» **Work instruction**:
Below is a listing; restate from it, character for character, the lines beginning at the line holding "Screen dimensions: 480x853" and ending at the line holding "Zoom out the", both included.
_ _ _ _ _ _ _
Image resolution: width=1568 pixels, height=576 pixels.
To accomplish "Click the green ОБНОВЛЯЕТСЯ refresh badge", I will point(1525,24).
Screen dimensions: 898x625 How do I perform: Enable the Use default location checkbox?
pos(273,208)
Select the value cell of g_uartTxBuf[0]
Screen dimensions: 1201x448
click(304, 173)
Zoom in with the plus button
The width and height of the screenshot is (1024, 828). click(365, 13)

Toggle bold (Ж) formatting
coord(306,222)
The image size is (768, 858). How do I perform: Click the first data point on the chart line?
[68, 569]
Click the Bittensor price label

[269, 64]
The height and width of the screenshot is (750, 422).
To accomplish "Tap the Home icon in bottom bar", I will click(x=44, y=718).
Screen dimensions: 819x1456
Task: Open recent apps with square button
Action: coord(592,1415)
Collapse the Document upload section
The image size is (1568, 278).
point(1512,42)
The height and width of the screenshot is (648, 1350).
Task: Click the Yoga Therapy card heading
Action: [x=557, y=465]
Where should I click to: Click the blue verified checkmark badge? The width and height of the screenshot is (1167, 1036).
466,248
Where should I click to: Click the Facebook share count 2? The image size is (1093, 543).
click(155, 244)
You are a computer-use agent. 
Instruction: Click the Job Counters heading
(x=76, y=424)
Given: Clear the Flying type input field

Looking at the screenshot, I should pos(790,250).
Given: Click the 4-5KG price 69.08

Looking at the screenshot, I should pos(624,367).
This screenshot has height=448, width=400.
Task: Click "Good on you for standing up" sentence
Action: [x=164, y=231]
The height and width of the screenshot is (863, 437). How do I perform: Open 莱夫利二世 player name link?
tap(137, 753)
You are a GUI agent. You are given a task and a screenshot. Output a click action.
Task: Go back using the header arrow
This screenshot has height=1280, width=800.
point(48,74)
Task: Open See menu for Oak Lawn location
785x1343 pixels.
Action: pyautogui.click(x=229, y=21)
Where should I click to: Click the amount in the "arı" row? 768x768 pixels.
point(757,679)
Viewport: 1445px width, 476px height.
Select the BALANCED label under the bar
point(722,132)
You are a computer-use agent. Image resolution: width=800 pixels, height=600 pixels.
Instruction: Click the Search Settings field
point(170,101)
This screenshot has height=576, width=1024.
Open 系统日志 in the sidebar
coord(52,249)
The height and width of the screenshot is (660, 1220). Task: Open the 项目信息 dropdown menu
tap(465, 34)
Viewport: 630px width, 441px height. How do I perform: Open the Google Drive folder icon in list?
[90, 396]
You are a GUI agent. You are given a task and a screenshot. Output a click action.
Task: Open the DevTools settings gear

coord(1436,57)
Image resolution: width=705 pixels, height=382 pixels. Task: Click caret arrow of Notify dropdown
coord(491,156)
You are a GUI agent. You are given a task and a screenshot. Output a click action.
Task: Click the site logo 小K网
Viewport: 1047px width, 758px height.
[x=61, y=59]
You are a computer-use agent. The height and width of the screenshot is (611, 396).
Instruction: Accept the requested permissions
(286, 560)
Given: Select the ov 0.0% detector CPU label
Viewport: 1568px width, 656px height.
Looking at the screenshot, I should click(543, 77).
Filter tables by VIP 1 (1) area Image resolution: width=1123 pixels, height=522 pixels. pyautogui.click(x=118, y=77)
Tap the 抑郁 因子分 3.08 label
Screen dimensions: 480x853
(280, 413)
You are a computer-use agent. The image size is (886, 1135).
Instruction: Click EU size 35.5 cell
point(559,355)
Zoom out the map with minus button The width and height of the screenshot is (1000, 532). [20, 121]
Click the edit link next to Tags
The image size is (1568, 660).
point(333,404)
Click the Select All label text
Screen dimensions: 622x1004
_ _ _ _ _ _ _
» **Your response**:
Screen dimensions: 480x853
(280, 413)
You are a computer-use agent. The image size is (886, 1135).
Instruction: Click EU size 35.5 cell
point(559,355)
Zoom out the map with minus button The width and height of the screenshot is (1000, 532). [20, 121]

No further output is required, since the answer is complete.